Если я и преувеличиваю, то не очень сильно. Панк одет в мою старую майку на три размера больше и казённый рабочий полукомбинезон, выданный городом. Город, надо сказать, на одежде не разорился – комбез выглядит как мешок из-под картошки на лямках. Грязный мешок – разбор кладовки добавил к сомнительному имиджу опустившегося пролетария очарование многолетней пыли, переместившейся с хлама на одежду, руки и лицо.
– Слы, чел, ну что ты меня чморишь опять, чел? Ты сам дал мне эти стрёмные хоботья. Отдай мой прикид, чел, и всё будет норм, рили!

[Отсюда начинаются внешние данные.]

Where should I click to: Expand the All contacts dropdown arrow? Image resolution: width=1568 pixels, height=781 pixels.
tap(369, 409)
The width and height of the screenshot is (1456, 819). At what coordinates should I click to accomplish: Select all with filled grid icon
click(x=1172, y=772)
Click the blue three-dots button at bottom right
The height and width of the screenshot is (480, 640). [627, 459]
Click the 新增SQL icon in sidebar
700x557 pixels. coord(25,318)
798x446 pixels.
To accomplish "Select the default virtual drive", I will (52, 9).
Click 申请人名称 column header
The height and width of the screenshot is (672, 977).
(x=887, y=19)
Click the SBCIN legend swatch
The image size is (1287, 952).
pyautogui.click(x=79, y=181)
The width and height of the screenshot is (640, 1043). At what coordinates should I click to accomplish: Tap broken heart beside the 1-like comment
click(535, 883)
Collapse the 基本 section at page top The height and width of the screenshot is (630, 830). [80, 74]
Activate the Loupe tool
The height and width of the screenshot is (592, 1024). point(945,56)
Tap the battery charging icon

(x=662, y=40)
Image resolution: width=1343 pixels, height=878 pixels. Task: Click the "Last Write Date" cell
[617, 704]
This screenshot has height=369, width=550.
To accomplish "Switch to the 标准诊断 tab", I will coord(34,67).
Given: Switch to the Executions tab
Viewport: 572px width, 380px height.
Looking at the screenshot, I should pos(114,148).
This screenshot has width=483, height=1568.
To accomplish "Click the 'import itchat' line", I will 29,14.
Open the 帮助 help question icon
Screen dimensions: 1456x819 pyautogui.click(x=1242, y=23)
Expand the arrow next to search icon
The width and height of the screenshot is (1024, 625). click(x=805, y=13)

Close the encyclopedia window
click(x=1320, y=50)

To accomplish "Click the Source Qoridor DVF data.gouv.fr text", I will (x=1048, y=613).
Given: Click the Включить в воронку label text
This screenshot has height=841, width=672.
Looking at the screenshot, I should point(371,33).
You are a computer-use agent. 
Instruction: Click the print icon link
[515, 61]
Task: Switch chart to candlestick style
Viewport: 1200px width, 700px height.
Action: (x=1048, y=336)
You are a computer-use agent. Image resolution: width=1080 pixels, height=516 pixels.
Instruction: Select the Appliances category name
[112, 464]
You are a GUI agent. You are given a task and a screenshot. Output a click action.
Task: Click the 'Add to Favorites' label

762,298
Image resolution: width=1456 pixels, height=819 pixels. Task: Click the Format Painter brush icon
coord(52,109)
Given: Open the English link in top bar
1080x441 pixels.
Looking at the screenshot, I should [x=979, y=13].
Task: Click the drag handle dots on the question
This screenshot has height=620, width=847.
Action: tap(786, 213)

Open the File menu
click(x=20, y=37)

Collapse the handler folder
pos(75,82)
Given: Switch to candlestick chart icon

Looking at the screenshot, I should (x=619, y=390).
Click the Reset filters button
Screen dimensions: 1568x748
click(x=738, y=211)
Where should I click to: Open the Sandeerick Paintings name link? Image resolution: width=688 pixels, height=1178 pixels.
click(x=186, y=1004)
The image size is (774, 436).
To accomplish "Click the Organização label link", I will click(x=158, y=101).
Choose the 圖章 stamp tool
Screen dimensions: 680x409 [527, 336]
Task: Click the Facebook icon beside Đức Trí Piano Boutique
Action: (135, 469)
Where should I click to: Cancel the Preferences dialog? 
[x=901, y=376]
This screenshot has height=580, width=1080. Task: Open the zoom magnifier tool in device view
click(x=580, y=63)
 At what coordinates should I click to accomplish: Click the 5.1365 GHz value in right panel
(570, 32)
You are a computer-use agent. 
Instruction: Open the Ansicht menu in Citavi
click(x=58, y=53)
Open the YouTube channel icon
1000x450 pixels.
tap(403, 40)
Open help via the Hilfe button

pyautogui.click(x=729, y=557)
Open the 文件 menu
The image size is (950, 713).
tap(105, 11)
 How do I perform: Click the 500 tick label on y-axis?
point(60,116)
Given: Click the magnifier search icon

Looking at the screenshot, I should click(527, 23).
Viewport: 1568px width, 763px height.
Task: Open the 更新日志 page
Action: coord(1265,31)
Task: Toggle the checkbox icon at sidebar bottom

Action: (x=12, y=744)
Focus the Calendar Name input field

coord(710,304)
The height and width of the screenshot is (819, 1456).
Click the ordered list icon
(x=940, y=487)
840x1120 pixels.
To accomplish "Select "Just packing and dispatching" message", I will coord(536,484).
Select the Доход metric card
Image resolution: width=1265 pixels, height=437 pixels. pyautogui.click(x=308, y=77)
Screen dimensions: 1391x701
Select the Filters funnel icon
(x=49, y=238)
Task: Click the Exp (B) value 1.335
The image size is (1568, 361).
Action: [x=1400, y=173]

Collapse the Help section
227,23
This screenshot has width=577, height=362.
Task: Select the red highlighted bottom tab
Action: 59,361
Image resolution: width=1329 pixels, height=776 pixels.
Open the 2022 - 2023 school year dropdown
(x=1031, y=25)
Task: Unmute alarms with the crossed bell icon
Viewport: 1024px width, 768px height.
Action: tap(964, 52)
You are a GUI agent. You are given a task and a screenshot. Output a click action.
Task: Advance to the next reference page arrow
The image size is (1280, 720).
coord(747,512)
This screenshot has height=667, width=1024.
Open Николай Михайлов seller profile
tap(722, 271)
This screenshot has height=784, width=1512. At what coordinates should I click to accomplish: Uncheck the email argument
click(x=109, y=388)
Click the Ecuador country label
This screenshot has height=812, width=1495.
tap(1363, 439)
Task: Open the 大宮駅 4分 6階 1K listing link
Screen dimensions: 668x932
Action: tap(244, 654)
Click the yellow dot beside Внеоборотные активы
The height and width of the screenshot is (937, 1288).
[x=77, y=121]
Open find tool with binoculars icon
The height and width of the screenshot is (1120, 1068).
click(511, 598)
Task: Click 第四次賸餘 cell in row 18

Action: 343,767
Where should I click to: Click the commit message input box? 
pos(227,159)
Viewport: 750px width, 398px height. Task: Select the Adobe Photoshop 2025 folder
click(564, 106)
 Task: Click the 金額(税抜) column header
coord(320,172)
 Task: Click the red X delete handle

– Не будет, – покачал головой я. – Твой, как ты выражаешься, «прикид», не найдёт понимания у такой консервативной аудитории, как местная. У меня не подвальный панк-клубешник, а приличный бар.
– Да, – пригорюнился Говночел, – вы тут все рили тугие цивилы. Не рубите фишку. Без обид, чел.
– Сочту за комплимент, – не стал спорить я. – Но с тобой придётся что-то срочно делать.
– Блин, чел, не стремай меня, чел! Я не спрашиваю за эти твои колья с наручниками, у всех свои приколы, но ты иногда рили стрёмный чел.
– Ты даже не представляешь, насколько. Но в этот раз обойдёмся без кольев.
– Рили отлегло, чел.
Панка я отправил мыться, а потом в магазин.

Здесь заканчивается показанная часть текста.